⟨

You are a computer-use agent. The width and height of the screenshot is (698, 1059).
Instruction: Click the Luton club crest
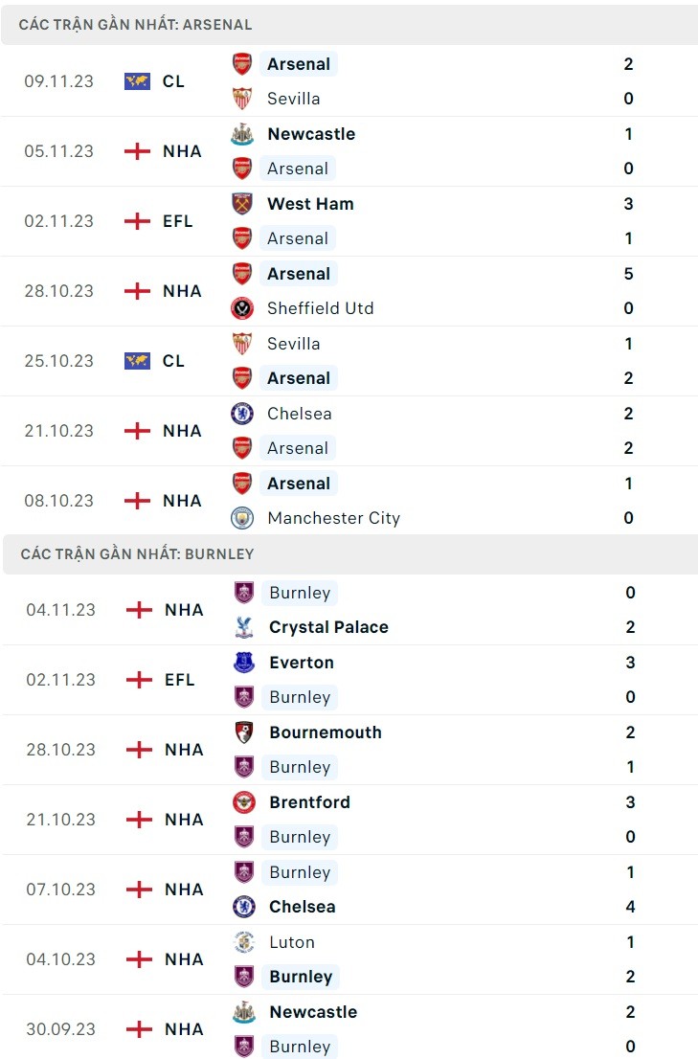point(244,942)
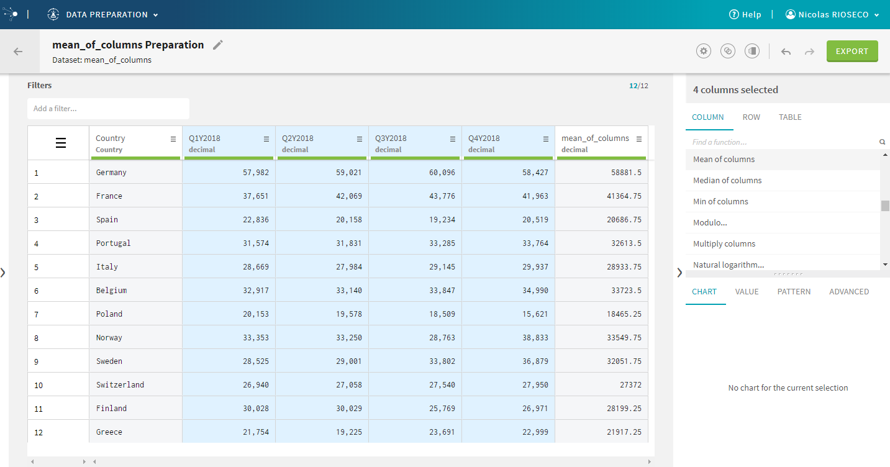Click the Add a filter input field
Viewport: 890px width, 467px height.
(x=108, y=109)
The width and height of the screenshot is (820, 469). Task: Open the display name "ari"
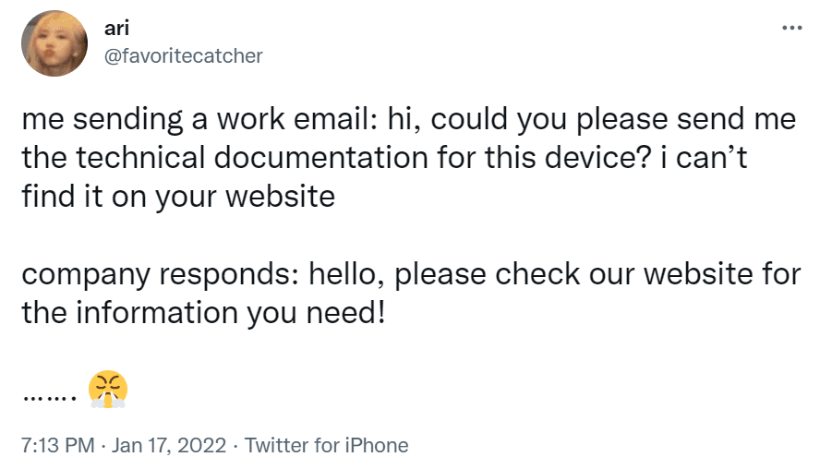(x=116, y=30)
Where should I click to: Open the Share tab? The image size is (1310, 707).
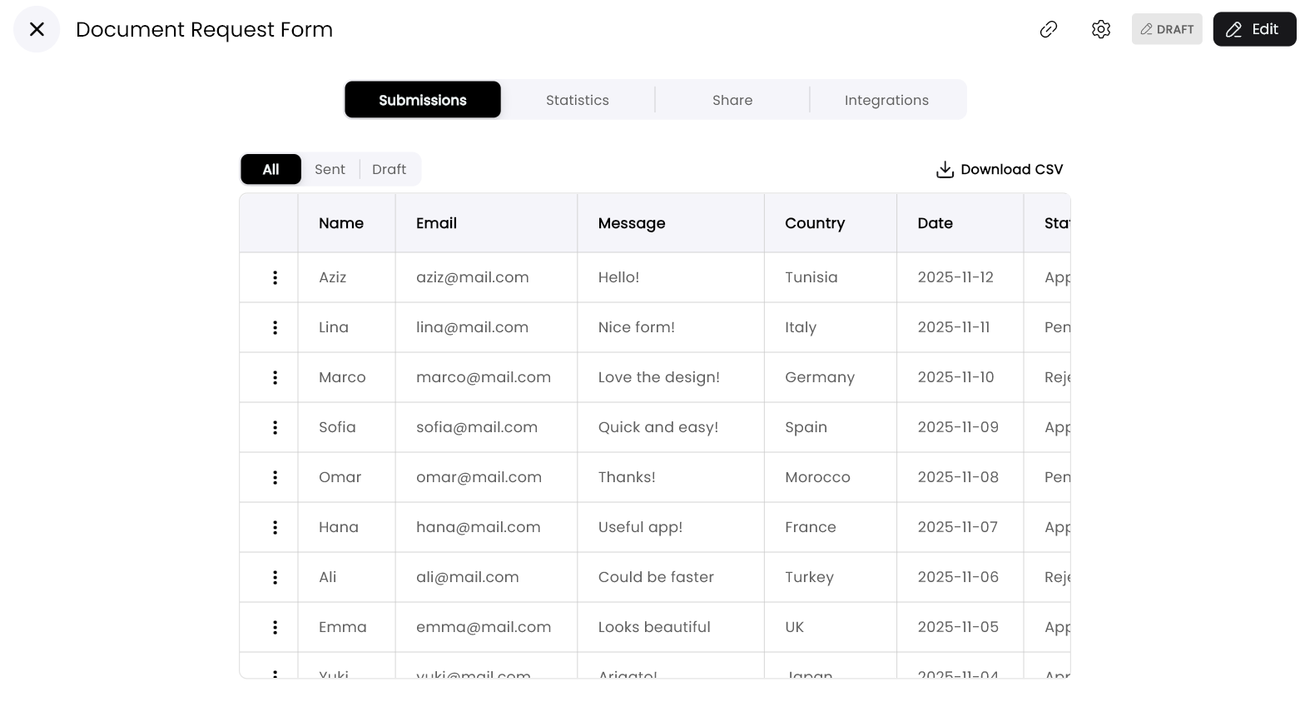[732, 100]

⟩

### PROBLEM TO WORK ON
Output everything in the records exactly, leaving pictures out.

### FINAL ANSWER
You are a computer-use agent. The width and height of the screenshot is (698, 1059).
Instruction: Click the Luton club crest
point(244,942)
Click the Add a filter input field
Viewport: 890px width, 467px height.
(x=108, y=109)
The width and height of the screenshot is (820, 469). Task: Open the display name "ari"
(x=116, y=30)
Where should I click to: Open the Share tab? The image size is (1310, 707).
[732, 100]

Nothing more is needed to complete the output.